From Paris, volunteers were transferred to the Spanish border for their surreptitious journey on foot across the Pyrenees. Having entered Spain, Fullarton was sent for a brief period of military training at Figueres, although this proved to be basic at best: fake wooden rifles were distributed for practice due to a shortage of the real thing. He was then assigned to the Major Attlee Company and in the early summer of 1938 moved to the Chabola Valley in preparation for the republican side's crossing of the River Ebro. Fullarton bonded with his fellow volunteers and attended lectures on political theory and ideology. "People would quote Lenin and Stalin by the yard. I realised how ignorant I was about these things. I didn't know about them at that time." When the Battle of the Ebro began in July 1938, Fullarton was at the centre of the action amidst relentless German aerial bombardment. "Every day we got it – an average of six or seven times. Twenty or 30 of them would come over and give us all they had, then strafe us with the machine guns", he said.

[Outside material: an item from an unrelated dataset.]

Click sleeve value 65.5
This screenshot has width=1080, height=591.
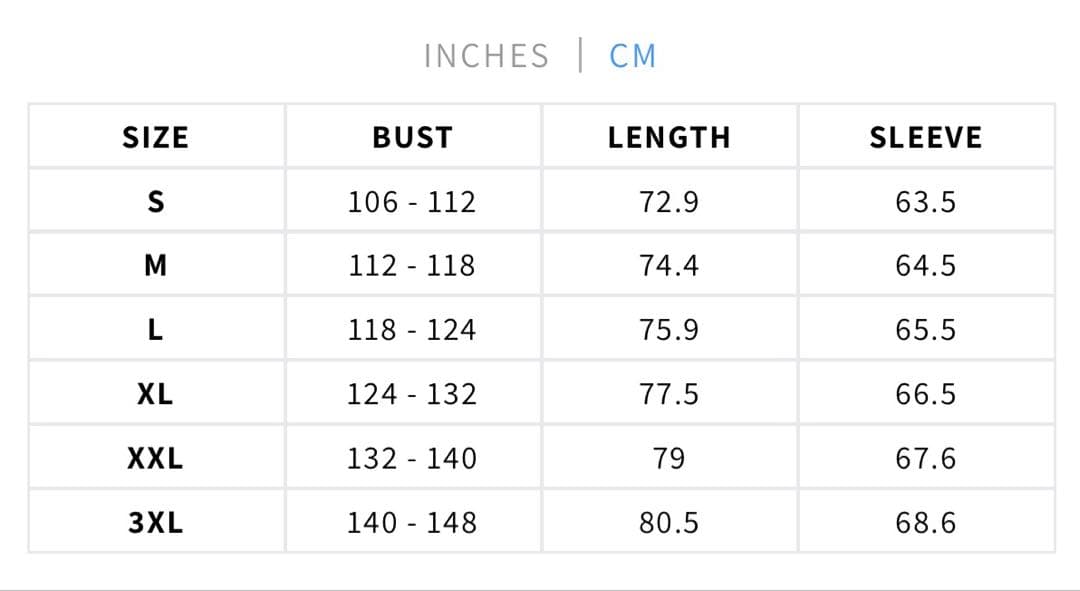pos(926,330)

Fullarton was at high risk, and during intense fighting he was shot through the stomach. He lay, prone and silent, for several hours so as not to be identified by Franco's Nationalists. Without anaesthetics, doctors probed to find the bullet in his body with a long needle. As he wrote home from his sickbed: "The bullet made an ugly hole but I will soon be OK again. These explosive bullets that the fascists are using make a helluva mess of you. It enters you and only makes a small hole, but when it is inside it explodes and where it comes out it blows all the flesh with it." After a period of convalescence in Catalonia, on 23 December 1938, Fullarton was transported back to Great Britain, aged 19.

Back in Glasgow he struggled to find work, his name tainted by association with the Spanish war, an experience repeated when he tried to join the Royal Air Force. Fullarton was eventually able to join the RAF during the Second World War, serving in South Africa. This, however, did not stop the Foreign Office writing to him demanding a fee for the money it had paid towards his repatriation from Spain.

==Later life==
Following his war years, Fullarton resumed work as an engineer and started a family. He read assiduously, enjoying the works of Robert Burns and William Shakespeare in particular, giving himself the education his tough upbringing had cut short. He and his wife Isabella MacDonald Fullarton (died 1968) had three children.